Isso mostra que as decisões precisam levar em conta as dinâmicas sociais de cada região e nem sempre fechar tudo é o melhor caminho para conter a doença. Mas se a prefeitura não tomasse nenhuma iniciativa de prevenção, a quantidade de infecções poderia aumentar, em média, sete vezes. Esse resultado assume condições uniformes de espalhamento da doença, mas as avaliações qualitativas podem guiar políticas públicas mais inteligentes. Outro resultado encontrado pelos pesquisadores mostra que se escolas e restaurantes permanecerem fechados quando menos de 2% da população está infectada – e essa proporção se mantiver acima de 1% ao longo do tempo –, o número de casos da doença é reduzido em ⅓, o que mostra a eficácia desse tipo de intervenção.
“A partir dos dados de atendimento recuperados pela equipe em Maragogi, a gente consegue estimar uma curva de infecção mais próxima da realidade”, explica Guilherme Goedert, especialista em matemática computacional e criador do simulador viral COMORBUSS. Esse modelo computacional foi desenvolvido em parceria com professores da Universidade do Estado do Rio de Janeiro (Uerj), do Instituto de Matemática Pura e Aplicada (IMPA) e do Instituto de Ciências Matemáticas e de Computação (ICMC), na USP. O objetivo do programa é analisar a propagação das doenças – entre elas a Covid-19 – por contatos produzidos pela dinâmica social de qualquer comunidade. Isso significa que, através de dados sociodemográficos de uma cidade e informações epidemiológicas descritas na literatura científica, os pesquisadores conseguem desvendar a mecânica social de uma cidade durante a pandemia.

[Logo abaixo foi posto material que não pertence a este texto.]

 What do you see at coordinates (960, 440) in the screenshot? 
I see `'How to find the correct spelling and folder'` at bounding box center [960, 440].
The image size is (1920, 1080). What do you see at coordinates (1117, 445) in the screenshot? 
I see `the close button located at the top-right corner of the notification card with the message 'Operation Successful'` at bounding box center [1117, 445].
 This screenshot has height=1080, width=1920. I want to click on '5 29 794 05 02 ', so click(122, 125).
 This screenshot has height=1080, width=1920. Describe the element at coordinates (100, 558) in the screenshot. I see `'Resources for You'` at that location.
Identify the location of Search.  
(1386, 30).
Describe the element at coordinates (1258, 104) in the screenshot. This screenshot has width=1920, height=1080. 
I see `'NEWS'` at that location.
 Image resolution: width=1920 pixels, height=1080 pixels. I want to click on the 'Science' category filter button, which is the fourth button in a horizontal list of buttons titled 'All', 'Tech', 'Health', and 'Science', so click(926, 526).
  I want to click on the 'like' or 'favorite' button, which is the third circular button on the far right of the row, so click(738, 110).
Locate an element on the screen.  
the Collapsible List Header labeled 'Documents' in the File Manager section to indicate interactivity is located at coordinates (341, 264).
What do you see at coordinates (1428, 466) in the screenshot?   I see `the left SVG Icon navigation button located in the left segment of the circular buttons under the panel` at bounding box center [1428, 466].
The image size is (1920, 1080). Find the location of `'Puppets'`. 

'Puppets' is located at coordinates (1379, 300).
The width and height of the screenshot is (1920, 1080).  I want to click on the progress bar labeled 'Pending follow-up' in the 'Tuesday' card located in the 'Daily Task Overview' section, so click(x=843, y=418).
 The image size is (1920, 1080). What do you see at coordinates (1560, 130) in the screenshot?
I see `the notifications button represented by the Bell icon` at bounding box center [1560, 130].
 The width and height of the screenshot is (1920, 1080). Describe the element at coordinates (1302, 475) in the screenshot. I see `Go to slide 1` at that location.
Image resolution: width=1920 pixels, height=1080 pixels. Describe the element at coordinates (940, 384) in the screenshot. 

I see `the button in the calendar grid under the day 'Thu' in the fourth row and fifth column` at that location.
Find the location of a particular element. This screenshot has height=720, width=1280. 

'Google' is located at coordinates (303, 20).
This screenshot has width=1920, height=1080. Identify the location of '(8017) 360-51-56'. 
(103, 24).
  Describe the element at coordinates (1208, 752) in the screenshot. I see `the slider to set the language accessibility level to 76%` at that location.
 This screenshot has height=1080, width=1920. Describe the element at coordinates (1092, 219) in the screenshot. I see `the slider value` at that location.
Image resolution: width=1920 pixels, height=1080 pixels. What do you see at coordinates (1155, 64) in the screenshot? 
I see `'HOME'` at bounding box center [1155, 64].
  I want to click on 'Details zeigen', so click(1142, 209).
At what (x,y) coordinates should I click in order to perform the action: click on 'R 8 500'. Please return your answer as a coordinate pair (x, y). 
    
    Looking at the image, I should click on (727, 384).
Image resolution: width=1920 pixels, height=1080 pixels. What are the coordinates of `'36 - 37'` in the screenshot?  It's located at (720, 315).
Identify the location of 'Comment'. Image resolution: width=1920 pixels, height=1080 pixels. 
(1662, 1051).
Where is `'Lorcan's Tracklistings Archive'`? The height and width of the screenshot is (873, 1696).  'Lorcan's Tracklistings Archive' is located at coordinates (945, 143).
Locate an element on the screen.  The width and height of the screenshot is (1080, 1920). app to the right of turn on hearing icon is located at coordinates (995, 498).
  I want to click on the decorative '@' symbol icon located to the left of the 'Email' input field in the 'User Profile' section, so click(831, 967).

O modelo simula as ações dos indivíduos em vários cenários diferentes e calcula a probabilidade de infecção a partir disso. “É como brincar de The Sims”, resume Goedert. Qualquer informação sobre o comportamento da população maragogiense – como o número médio de moradores em cada casa, a quantidade de pessoas que utilizam cada serviço e a rotina da população – era solicitada aos pesquisadores da UFAL, que se desdobravam para coletar cada dado significativo em parceria com a prefeitura.
Em Maragogi, o resultado da pesquisa foi um alívio para os pequenos produtores. A prefeitura, que cogitava proibir a feira, passou a sugerir protocolos sanitários que garantiam a segurança da população. Os feirantes tiveram que obedecer o espaço demarcado para cada barraca, e apenas moradores da cidade poderiam frequentar o espaço – além do uso obrigatório de máscaras e álcool em gel. “Se a feira fosse proibida, muitos produtores não teriam a possibilidade de escoar seus produtos, e isso afetaria a economia local”, explica Lira.
As respostas encontradas em Maragogi, um pequeno município no litoral de Alagoas, lançam uma luz sobre como as dinâmicas sociais afetam a transmissão da Covid-19 – e mostram que medidas de restrição que dialogam com a realidade local podem trazer o tão sonhado equilíbrio entre saúde e economia. Tanto os pesquisadores de São Paulo quanto os de Alagoas concordam que entender a realidade de cada espaço e a forma como a população interage ao usar cada serviço contribui para a adoção de medidas mais efetivas. O próximo passo, utilizando a modelagem computacional, é tentar prever quando e onde as pessoas poderão se infectar – e qual a probabilidade disso acontecer.